Collected data entries:
########
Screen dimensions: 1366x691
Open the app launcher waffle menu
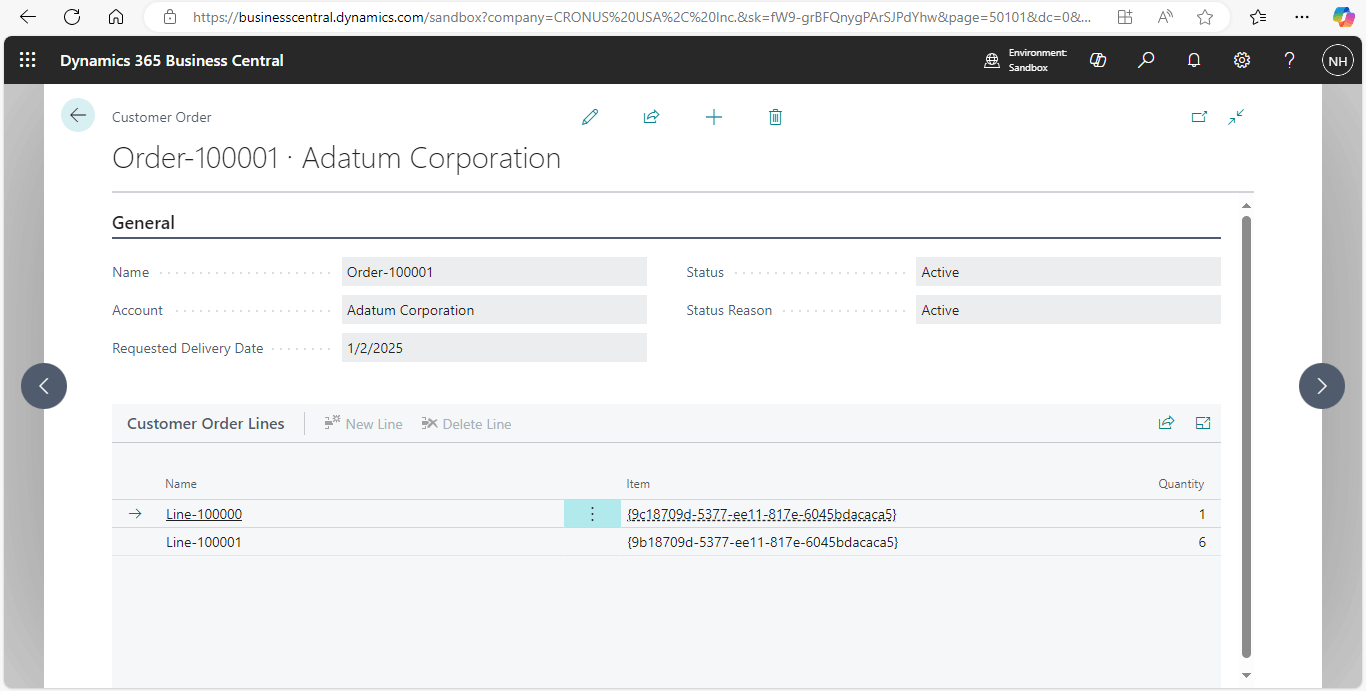click(x=27, y=60)
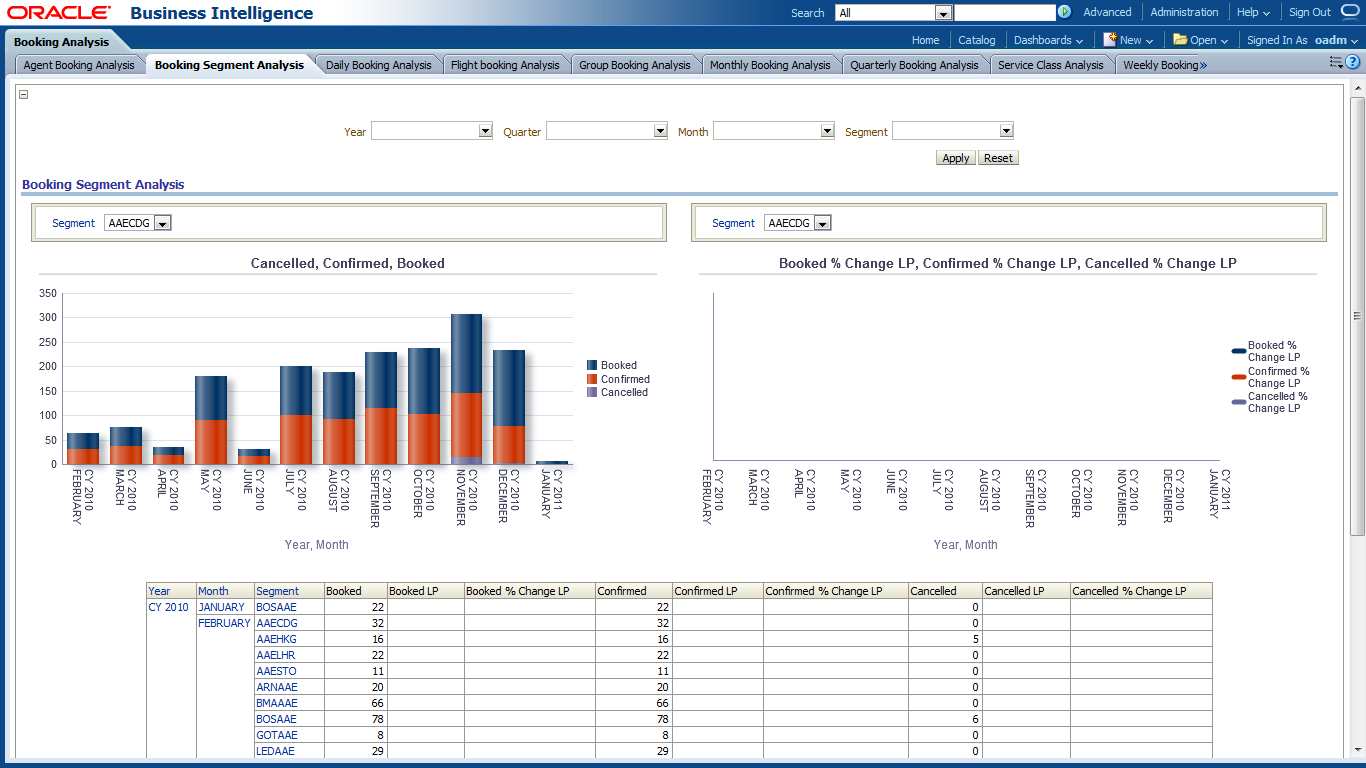Open the Service Class Analysis tab

(x=1050, y=65)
########
§ **Exercise instructions**
Copy out all the data exactly. The images should not appear in the copy.

§ **The answer**
Screen dimensions: 1366x691
Open the app launcher waffle menu
click(x=27, y=60)
Open the Service Class Analysis tab

(x=1050, y=65)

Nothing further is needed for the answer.